Qualche giorno fa leggevo questa frase di Gandhi, e mi chiedevo come si possa effettivamente contribuire nel nostro piccolo a cambiare il mondo in cui viviamo.

Troppo spesso infatti mi capita di sentirmi come una formichina, troppo piccola per poter incidere realmente sulla società che mi circonda… eppure questa è solo una scusa. Un alibi per non agire, per non darsi da fare.

Così quest’anno, insieme al mio compagno Lorenzo, abbiamo deciso di preparare dei regalini di natale che vogliono essere dei piccoli semi per il cambiamento! Uno spunto di riflessione per cambiare il nostro modo di pensare e le nostre abitudini a partire dalla vita di tutti i giorni.

Abbiamo preparato insieme un detersivo per piatti biologico. E’ velocissimo e semplice da fare e vi assicuro che pulisce davvero bene, lasciando i piatti profumati di limone e le mani morbidissime.

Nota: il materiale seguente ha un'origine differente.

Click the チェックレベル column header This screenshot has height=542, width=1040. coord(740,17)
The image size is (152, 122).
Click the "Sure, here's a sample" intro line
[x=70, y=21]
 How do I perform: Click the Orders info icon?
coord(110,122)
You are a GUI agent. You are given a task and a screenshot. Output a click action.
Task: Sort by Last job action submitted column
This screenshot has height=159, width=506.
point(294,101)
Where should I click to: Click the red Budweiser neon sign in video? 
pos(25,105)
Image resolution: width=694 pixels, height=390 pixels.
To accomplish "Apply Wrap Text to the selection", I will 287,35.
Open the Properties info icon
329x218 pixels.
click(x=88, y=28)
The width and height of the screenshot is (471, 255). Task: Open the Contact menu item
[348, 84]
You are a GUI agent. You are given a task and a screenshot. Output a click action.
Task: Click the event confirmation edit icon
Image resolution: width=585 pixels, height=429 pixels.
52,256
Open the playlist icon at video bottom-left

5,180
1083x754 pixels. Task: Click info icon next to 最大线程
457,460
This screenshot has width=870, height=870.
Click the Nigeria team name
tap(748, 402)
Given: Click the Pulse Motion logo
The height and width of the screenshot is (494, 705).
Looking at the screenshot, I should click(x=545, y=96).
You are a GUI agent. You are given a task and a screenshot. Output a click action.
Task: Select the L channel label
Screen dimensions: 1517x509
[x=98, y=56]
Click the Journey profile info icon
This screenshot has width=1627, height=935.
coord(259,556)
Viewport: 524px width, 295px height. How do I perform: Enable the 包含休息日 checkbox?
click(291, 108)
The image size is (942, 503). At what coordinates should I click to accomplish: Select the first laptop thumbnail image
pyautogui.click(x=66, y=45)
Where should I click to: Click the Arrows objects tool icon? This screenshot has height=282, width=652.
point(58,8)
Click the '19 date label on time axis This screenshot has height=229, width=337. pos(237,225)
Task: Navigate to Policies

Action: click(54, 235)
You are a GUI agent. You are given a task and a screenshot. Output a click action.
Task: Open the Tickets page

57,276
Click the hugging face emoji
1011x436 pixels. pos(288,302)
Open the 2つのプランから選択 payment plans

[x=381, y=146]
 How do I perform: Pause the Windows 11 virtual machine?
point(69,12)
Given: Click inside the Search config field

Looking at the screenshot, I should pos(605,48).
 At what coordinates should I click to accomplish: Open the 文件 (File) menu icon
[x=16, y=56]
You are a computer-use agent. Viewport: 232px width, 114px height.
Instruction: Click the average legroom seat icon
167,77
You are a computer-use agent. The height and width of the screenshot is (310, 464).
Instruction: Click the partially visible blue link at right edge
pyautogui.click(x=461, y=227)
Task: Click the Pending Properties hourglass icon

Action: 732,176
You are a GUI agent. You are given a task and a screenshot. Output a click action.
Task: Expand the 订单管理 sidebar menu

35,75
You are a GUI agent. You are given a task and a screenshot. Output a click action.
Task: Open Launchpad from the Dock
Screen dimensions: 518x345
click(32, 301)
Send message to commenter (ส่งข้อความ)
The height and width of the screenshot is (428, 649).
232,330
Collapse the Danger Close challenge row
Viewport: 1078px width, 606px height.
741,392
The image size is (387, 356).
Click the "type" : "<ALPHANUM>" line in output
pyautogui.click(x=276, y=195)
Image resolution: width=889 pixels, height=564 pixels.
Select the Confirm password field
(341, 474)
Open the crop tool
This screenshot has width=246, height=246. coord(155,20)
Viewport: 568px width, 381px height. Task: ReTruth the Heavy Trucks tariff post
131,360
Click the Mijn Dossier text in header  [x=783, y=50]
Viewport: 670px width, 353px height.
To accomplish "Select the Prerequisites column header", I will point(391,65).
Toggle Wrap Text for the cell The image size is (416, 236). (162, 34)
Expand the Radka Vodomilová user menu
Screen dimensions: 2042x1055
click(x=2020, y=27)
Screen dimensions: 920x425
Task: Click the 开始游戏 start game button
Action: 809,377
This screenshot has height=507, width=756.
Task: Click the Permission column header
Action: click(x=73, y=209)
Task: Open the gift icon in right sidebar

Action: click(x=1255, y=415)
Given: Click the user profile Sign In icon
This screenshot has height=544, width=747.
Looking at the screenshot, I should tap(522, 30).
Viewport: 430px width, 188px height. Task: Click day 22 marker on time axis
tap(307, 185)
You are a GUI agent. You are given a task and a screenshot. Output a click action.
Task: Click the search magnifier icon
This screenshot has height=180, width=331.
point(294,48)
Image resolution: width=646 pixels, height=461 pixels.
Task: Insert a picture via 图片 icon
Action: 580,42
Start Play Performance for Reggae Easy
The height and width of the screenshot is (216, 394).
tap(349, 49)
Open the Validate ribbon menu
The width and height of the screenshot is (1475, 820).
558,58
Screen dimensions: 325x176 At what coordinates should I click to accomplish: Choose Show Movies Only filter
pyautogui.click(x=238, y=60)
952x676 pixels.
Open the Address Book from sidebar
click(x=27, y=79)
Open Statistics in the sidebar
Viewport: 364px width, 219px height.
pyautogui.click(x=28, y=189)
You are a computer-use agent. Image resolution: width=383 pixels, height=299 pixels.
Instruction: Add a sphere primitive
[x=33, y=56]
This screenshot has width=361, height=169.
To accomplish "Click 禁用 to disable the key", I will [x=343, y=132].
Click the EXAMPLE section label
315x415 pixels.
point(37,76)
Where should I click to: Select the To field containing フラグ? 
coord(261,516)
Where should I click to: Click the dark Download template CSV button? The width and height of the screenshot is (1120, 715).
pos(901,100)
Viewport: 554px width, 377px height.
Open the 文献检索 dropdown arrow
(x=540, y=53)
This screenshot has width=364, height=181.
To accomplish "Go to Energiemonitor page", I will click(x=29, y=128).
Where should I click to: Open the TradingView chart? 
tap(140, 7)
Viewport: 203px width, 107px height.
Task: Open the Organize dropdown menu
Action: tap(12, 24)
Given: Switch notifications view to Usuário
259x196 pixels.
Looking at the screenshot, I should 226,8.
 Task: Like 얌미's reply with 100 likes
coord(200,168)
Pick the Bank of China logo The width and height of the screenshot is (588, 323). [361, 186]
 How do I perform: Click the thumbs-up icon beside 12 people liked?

In questo modo oltretutto:

-non inquiniamo con detersivi schiumogeni e imballaggi di plastica;

-non contribuiamo alla vivisezione.

Un piccolo gesto che può fare la differenza!

INGREDIENTI

4 limoni
400 ml di acqua
200 gr di sale grosso
100 ml di aceto di vino bianco

Abbiamo lavato e tagliato a pezzetti i limoni e messo tutto nel frullatore. Abbiamo aggiunto il sale grosso e mescolato insieme ai limoni. Nel frattempo in una pentola avevamo messo a bollire l’acqua con l’aceto. Abbiamo aggiunto i limoni e il sale all’acqua e aceto e fatto bollire per 15 minuti.

Dopo aver lasciato raffreddare il composto, lo abbiamo passato al minipimer, fino ad ottenere un detersivo omogeneo e cremoso.